At the start of October, Cupp randomly divided students up into three political parties (Democrats, Republicans and Independents). “The first step in the process was to create a platform,” says Cupp. “That’s a fun part of this project. Kids may have to explore and defend policies that they don’t necessarily agree with, which opens up that political discussion in class.”
The platforms that students must create are between 15 and 20 pages long and require extensive research. Students must be able to defend their platform so that they are able to answers questions from teachers who decide whether or not to support them with “money.” Each teacher is given a certain amount of “money” which they distribute to different political parties at their discretion. Knowing this, the students must be prepared to answer each teacher’s questions according to their assigned political party’s beliefs.

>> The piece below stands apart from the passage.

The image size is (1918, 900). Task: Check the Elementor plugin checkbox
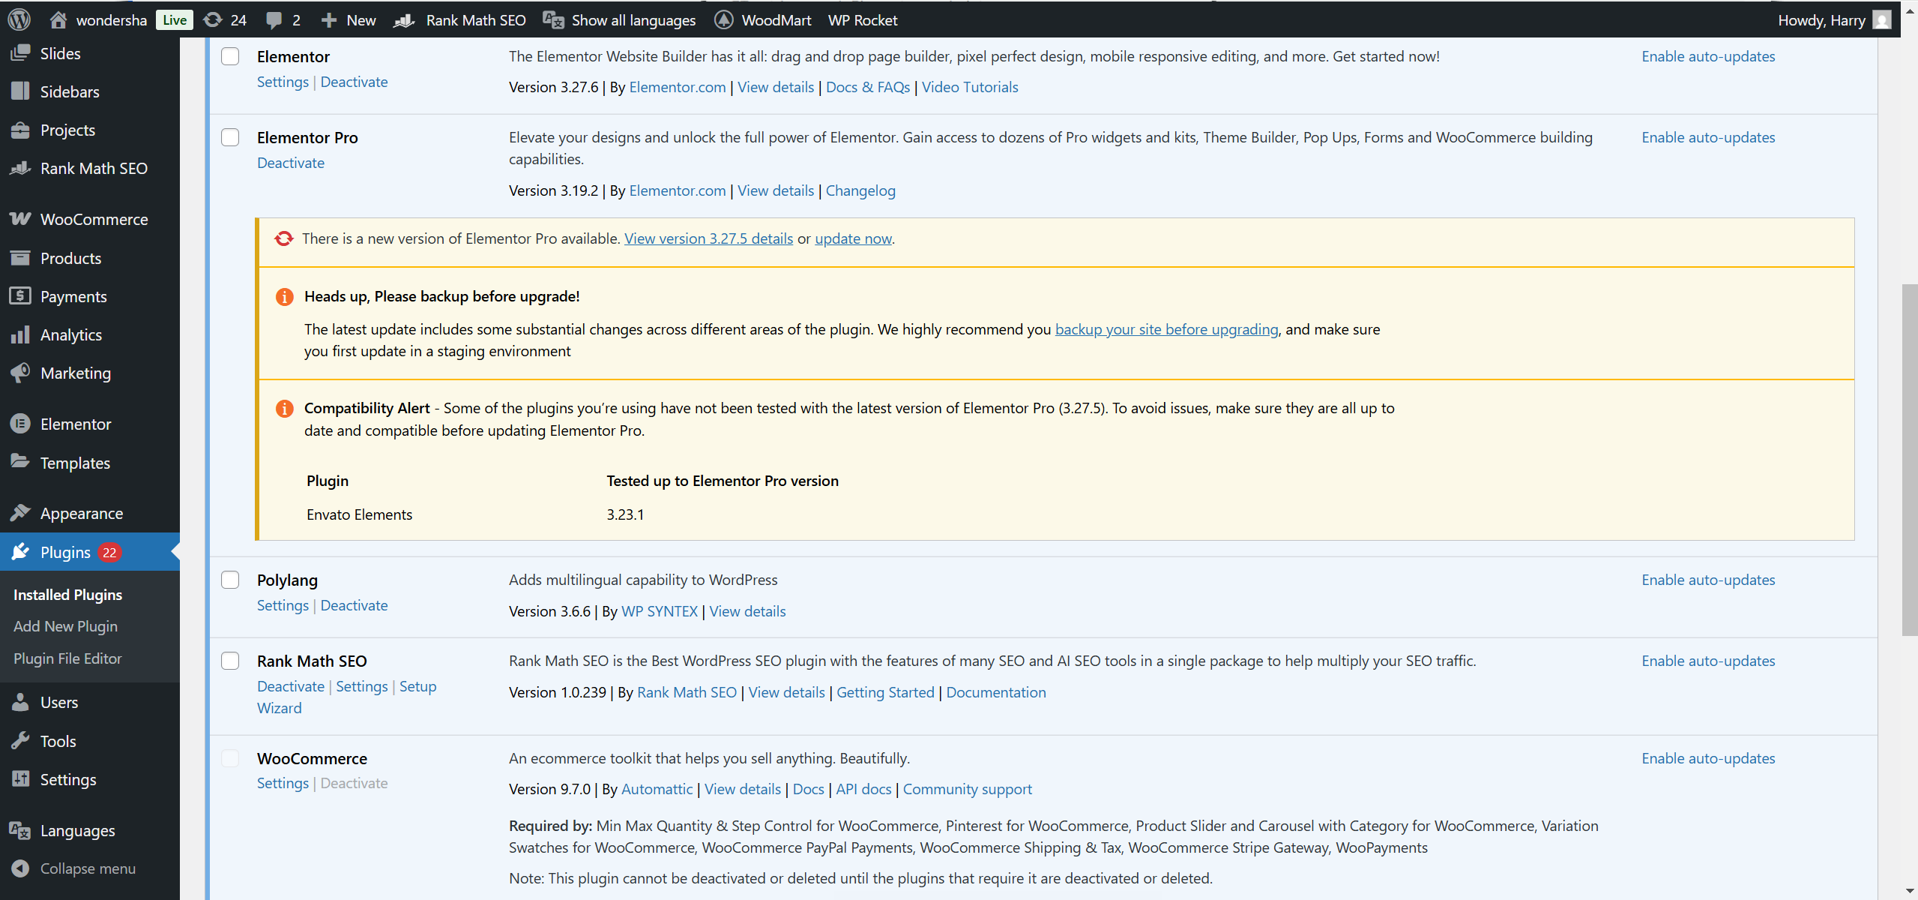(x=230, y=56)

“Around the hallway, each teacher has a cause that they support, which is posted on their door,” says Cupp. “Each teacher was allowed to pick issues that were important to them. We have issues like trade, immigration, and public works and infrastructure. We encourage teachers to pick topics that are interesting to them because we want them to be invested when students come in to try and raise money.”
Raising money throughout the day means that the hallways around Cupp’s classroom are constantly filled with campaigning students. Cupp’s AP Government student Bret Jones says, “I assumed we would stay in the classroom during this project so we wouldn’t disturb anyone else, but he’s letting us run free.” Students even spend time between class periods and before school to try and get the attention of teachers who might support their cause. “When we’re available, sometimes teachers are busy teaching, so we need to work our schedules around them.”
“Once the students raise ‘money,’ they can use the funds to buy campaign flyers, posters, commercials, or other items to promote their candidate,” says Cupp. “They’ve also spent the past few weeks getting other kids registered to vote so that they can participate in this mock election.”
Students in Cupp’s class will discover if their hard work paid off on mock Election Day, which falls on the same day as the United States Presidential Election: November 8, 2016. “We’ll have polling booths set up on Tuesday so they can vote, and on Wednesday, the ballots will be counted. Thursday, we’ll run through an overview of what went well, what didn’t go well and what the students learned,” says Cupp.
“I had an idea that it was pretty involved, but I never really knew how involved it was,” says student Bret Jones. “It’s a lot of work to run for president. It’s fun though!”